# Ant farm



## imalizard (Mar 6, 2010)

Hello,
Ive recently taken up the hobby of ants. Ive had to wait until they (the ants) took their nuptial flight. This is when new queen ants emerge from the nest to start their own colony. This is generally before or after rainstorms. I was lucky as the ants came from a hole next to my turtle enclosure.

Ive tried many ways to raise the queen but I never had any luck until I recently found a new method. This method involves getting a small test tube and fill 1/3 of the tube with water and tightly push a cotton ball in making sure no water leaks. This provides the queen with a constant supply of water and humidity. You then put the queen in and plug the other end with more cotton buds.

Its been a couple of months and Ive had good success.











I'll leave her in the tube until she has 20+ workers then I'll move her into the plaster nest.

I have 3 test tubes setup at the moment then at the end ill pick the best one and release the rest.

Daniel


----------



## cris (Mar 6, 2010)

Cool, im going to get into breeding ants one day, after im good at it i can keep some Thorny Devils


----------



## imalizard (Mar 6, 2010)

Now that's an idea cris! If you have 5 or so setups I'm sure you could feed them.


----------



## snake_boy (Mar 6, 2010)

where do u find the "queen" ants?


----------



## imalizard (Mar 7, 2010)

I found the 3 queens after they have gone on their nuptial flight.


----------



## ron_peters (Mar 7, 2010)

Hey, how do you tell the queens from the rest, why do u put her in a test tube etc, never known much about ants, quite curous tho


----------



## schizmz (Mar 7, 2010)

yes very interesting....fill us in.


----------



## Renagade (Mar 7, 2010)

That is so freakin awesome. I'm envious. Well done and good luck.


----------



## jinin (Mar 7, 2010)

Nice Man, Didn't know ants could be soo exciting.


----------



## AaronR (Mar 7, 2010)

how often and how many eggs will she usually lay


----------



## kupper (Mar 7, 2010)

ron_peters said:


> Hey, how do you tell the queens from the rest, why do u put her in a test tube etc, never known much about ants, quite curous tho



all winged ants are the future queens leaving the nest , so you know it will turn into a queen


----------



## SLACkra (Mar 7, 2010)

> all winged ants are the future queens leaving the nest , so you know it will turn into a queen



I was lead to believe that the ants with wings are either males or queens.


----------



## imalizard (Mar 8, 2010)

Thanks, you really need patience with ants. They are pretty simple to keep and if the colony gets too big ill just have to get a bigger nest haha .

Any one know an ID for this type? I thought I knew but turns out they weren't what I thought.


----------



## jordo (Mar 8, 2010)

Both males and females will develope wings and they go out on warm humid nights to mate in flight.

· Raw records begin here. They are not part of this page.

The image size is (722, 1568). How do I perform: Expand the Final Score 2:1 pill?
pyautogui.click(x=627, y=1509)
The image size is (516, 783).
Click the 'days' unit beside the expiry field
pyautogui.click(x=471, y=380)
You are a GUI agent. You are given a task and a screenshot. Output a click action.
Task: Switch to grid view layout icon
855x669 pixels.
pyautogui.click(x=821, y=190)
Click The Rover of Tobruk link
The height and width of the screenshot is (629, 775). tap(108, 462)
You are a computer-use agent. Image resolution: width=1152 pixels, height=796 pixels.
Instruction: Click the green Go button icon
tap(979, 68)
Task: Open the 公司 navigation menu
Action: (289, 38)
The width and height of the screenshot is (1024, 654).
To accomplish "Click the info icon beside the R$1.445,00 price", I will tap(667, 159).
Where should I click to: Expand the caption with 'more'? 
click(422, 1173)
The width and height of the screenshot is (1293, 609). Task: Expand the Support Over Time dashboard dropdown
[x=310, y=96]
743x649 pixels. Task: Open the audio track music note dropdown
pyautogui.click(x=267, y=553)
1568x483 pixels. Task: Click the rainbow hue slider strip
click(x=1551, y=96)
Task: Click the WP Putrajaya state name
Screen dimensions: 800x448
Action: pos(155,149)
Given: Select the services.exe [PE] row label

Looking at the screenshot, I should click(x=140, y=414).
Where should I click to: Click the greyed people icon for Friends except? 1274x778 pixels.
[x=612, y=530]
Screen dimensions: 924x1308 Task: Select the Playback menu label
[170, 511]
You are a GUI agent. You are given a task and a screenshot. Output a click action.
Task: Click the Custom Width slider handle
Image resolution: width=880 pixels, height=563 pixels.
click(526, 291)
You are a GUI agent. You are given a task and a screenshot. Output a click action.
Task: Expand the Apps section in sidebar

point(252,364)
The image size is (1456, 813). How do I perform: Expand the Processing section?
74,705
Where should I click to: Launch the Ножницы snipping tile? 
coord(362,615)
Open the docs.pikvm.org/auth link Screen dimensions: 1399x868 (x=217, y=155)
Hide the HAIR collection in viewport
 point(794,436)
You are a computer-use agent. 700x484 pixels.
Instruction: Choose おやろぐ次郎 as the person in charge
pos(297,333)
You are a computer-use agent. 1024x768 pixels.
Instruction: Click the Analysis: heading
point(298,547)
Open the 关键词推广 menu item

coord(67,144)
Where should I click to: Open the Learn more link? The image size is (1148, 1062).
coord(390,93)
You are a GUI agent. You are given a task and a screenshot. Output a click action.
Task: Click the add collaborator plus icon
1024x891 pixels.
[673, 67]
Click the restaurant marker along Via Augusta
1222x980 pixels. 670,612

The female will then find somewhere cozy to lay her eggs, no longer needing to fly she sheds her wings. The queen ants are significantly larger than male flying ants and easy to tell them apart once you know which is which.
Imalizard - I'd be guessing your ant is_ Iridomyrmex sp._ one of the black house ants. Remember the larvae need dead insects to feed on and the adults will be happy with some honey, nectar or sugary water.


----------



## imalizard (Mar 8, 2010)

Yep, thanks Jordo.
I was told you don't need to feed them while in the test tube?


----------



## jordo (Mar 8, 2010)

I'm not sure how it works in the early stages of the colony, I know the first few ants often come out stunted because there are no workers to help the queen collect food. I suspect some cannibalism might occur between larvae, or else the first few larvae might feed off eggs the queen lays but it wouldn't hurt to provide food for both the larvae and queen just incase.


----------